**PASSAGE FOURNI**:
################
J'avais bien essayé le coup de partir avec une bonne paire de godasses, un petit sac avec un appareil et un seul objectif, un carnet, un Bashô et un Kenneth White dedans en me la jouant "je vais voir les cygnes dans le nord", mais ça suffit pas :-)


Masao Yamamoto, é, chez Nazraeli press, première édition limitée à 2500 exemplaires. Imprimé en Chine comme c’est de plus en plus souvent le cas. ISBN 1-59005-147-5

On passe à une Hollandaise, Cuny Janssen. « India » est un livre de portraits d’enfants indiens en couleurs… indiennes, entendez que ça claque comme là-bas. Très beaux portraits assez classiques, très présents, très doux en couleurs saturées. La photographe tient un discours humaniste sur l’universalité et l’égalité qui me laisse un peu froid, à la sincérité indéniable, en se donnant comme but de photographier des enfants du monde entier.

Les photos sont bien jolies, mais ce qui me ravit également dans ce livre est sa maquette. Je parlais ailleurs d’édition personnelle, le design simple de ce livre montre que tout est possible à qui a de l’imagination. J’essaie de le décrire : un cahier de feuilles de papier blanc assez minces, dans les 50g, de forme oblongue, un peu comme du papier de soie, mais un peu plus épais. Agrafé au milieu de ce cahier presque transparent, quelques centimètres plus petites que lui, figurent les 15 photographies, très bien imprimées sur un papier très fort, recto-verso, à bord perdu. La densité des photographies et l’épaisseur du papier des photos contraste avec la légèreté du papier qui les enveloppe et les protège. En bas de chaque feuille de papier blanc, quelques mots courent de page en page, imprimés à l’envers au verso, et donc ressortent en gris léger vu la presque transparence du papier. Le titre est imprimé dans une police à sérif en gros à l’envers et apparaît en gris, le nom de l’auteur apparaît en petit à l’endroit en noir. C’est vraiment un joli exercice de style.
################
**LISTE DES DONNÉES**:

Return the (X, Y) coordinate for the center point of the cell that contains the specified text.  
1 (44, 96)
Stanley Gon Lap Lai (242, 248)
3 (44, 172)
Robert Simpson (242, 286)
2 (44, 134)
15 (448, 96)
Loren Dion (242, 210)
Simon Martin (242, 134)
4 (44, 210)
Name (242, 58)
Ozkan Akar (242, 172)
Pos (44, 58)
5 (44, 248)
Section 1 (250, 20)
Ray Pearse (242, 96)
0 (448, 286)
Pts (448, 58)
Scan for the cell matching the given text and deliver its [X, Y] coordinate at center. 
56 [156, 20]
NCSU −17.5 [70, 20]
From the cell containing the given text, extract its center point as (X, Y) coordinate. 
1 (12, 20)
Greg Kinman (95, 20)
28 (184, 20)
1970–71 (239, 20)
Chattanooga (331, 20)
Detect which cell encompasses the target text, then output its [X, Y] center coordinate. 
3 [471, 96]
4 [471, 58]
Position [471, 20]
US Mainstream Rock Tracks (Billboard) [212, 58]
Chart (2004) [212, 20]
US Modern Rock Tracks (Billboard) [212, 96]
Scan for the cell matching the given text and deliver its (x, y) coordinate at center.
################
**TRAVAIL DEMANDÉ**:
Répondez brièvement, d'après le passage fourni :
(a) À combien d'exemplaires la première édition du livre de Masao Yamamoto chez Nazraeli press est-elle limitée ?
(b) Quelle est la nationalité de Cuny Janssen ?
(c) Combien de photographies le livre « India » contient-il ?
Le matériel est distinct du passage fourni et ne s'y rattache pas.

**RÉPONSE**:
(a) Elle est limitée à 2500 exemplaires.
(b) Elle est hollandaise.
(c) Il en contient 15.